## Task statement
Nothing outside the range is wanted. Repeat exactly the lines below from the one with "Open the Issues tab" through the one with "Expand the guwei-shell".

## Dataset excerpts
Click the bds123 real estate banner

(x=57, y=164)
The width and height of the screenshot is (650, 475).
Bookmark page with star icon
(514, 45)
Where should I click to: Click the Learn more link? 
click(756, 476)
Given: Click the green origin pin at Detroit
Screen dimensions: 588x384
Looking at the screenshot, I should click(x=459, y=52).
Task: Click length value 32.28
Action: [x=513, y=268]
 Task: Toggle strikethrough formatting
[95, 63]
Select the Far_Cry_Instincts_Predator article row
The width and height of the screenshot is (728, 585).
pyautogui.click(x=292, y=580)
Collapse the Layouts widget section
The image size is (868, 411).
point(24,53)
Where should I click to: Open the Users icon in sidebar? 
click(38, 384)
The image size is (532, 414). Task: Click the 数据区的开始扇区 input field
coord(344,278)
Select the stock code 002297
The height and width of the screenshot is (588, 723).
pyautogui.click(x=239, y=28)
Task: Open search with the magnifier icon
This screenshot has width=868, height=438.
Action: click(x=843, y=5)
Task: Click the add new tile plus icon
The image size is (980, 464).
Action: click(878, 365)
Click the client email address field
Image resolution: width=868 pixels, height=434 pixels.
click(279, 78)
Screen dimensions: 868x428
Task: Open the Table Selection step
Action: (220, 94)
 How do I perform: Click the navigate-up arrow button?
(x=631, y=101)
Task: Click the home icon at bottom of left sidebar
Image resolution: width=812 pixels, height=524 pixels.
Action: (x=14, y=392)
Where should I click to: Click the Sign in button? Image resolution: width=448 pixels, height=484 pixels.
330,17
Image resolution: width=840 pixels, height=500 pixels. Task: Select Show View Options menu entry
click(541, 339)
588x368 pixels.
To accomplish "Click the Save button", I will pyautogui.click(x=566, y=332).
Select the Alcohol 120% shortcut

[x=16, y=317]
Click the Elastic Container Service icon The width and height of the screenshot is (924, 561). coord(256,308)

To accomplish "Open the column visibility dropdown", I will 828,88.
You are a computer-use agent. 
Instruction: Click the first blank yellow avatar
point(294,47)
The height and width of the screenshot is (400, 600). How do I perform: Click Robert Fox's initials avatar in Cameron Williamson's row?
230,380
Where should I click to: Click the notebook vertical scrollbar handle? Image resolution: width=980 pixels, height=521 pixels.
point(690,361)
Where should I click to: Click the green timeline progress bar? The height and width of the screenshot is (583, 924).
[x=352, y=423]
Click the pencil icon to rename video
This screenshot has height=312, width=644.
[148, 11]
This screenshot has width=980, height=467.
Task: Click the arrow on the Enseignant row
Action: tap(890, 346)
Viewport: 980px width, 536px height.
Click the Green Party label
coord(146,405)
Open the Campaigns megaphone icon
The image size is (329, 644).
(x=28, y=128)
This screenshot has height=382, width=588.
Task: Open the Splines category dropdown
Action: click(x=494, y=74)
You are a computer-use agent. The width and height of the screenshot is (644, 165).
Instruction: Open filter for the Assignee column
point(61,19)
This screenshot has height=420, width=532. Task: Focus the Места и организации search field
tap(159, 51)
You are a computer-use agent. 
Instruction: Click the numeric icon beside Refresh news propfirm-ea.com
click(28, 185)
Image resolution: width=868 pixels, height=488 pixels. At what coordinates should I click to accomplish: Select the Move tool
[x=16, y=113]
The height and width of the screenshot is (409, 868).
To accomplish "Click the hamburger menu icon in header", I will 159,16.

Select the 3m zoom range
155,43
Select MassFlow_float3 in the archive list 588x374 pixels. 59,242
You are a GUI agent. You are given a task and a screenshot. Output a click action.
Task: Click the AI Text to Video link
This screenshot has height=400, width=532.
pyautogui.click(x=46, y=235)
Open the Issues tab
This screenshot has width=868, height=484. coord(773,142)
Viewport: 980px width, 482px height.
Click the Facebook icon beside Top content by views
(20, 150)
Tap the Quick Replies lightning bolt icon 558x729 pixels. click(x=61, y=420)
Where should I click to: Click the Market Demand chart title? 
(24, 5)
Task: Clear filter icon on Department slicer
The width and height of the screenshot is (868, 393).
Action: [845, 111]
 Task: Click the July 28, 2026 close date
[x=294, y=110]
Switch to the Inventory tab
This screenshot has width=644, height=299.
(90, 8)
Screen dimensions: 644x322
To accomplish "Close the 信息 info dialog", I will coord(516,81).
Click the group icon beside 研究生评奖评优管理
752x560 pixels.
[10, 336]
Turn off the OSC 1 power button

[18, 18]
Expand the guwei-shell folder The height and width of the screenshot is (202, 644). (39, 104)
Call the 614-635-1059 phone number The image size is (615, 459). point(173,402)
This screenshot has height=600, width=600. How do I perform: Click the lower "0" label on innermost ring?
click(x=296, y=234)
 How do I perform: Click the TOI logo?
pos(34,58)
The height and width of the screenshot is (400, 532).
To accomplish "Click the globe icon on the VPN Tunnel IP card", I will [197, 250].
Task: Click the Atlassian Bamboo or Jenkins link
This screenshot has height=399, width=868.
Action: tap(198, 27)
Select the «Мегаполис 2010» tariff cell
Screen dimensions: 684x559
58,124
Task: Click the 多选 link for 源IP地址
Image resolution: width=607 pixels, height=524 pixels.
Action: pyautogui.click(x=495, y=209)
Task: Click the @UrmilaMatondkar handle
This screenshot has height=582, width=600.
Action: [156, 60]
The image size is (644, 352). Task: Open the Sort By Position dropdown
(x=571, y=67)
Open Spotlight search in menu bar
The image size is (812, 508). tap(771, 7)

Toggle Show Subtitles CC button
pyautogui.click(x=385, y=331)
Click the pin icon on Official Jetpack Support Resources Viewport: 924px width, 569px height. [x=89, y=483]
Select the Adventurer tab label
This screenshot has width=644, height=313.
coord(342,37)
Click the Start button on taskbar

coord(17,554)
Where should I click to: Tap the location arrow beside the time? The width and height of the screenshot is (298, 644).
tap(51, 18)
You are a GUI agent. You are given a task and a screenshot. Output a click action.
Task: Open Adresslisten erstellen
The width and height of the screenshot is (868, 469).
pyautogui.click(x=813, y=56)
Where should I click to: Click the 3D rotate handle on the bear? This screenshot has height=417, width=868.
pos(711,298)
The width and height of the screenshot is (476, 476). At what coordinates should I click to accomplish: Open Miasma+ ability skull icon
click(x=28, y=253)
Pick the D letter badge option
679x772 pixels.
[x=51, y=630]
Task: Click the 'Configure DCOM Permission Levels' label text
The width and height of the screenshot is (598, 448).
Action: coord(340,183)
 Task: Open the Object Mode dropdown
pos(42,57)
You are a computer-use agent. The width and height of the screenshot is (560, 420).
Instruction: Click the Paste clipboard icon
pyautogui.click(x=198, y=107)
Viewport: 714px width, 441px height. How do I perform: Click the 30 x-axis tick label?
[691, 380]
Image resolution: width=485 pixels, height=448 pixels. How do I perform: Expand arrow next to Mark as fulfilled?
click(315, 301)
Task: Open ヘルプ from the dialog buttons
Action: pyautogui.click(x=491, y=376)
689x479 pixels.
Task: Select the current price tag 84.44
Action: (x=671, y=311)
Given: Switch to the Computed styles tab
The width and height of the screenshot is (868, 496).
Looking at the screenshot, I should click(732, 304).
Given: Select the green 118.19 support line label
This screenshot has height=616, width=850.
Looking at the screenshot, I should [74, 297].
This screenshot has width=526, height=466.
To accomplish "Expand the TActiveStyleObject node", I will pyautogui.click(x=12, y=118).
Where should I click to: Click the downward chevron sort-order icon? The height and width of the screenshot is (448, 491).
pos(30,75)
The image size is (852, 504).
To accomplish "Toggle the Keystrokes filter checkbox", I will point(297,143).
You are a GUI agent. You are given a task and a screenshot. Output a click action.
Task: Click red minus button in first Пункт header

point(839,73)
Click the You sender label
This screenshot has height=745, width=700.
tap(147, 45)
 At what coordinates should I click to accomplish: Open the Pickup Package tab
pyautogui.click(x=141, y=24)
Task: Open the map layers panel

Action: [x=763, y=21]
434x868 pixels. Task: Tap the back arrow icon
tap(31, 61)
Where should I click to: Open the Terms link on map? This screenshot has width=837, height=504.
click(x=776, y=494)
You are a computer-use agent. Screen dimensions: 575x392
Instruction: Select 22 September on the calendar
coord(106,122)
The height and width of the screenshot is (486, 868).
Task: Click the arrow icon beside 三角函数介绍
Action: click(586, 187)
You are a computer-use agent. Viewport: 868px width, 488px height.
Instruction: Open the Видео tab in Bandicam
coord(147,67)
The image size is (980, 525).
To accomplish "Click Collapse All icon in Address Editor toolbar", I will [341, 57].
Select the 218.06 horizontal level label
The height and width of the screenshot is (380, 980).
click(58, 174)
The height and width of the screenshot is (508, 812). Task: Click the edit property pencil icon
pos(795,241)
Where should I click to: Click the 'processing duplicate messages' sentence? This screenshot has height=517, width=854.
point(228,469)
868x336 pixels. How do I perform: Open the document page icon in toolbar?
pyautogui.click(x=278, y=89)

## Answer box
Open the Issues tab
This screenshot has width=868, height=484. coord(773,142)
Viewport: 980px width, 482px height.
Click the Facebook icon beside Top content by views
(20, 150)
Tap the Quick Replies lightning bolt icon 558x729 pixels. click(x=61, y=420)
Where should I click to: Click the Market Demand chart title? 
(24, 5)
Task: Clear filter icon on Department slicer
The width and height of the screenshot is (868, 393).
Action: [845, 111]
 Task: Click the July 28, 2026 close date
[x=294, y=110]
Switch to the Inventory tab
This screenshot has width=644, height=299.
(90, 8)
Screen dimensions: 644x322
To accomplish "Close the 信息 info dialog", I will coord(516,81).
Click the group icon beside 研究生评奖评优管理
752x560 pixels.
[10, 336]
Turn off the OSC 1 power button

[18, 18]
Expand the guwei-shell folder The height and width of the screenshot is (202, 644). (39, 104)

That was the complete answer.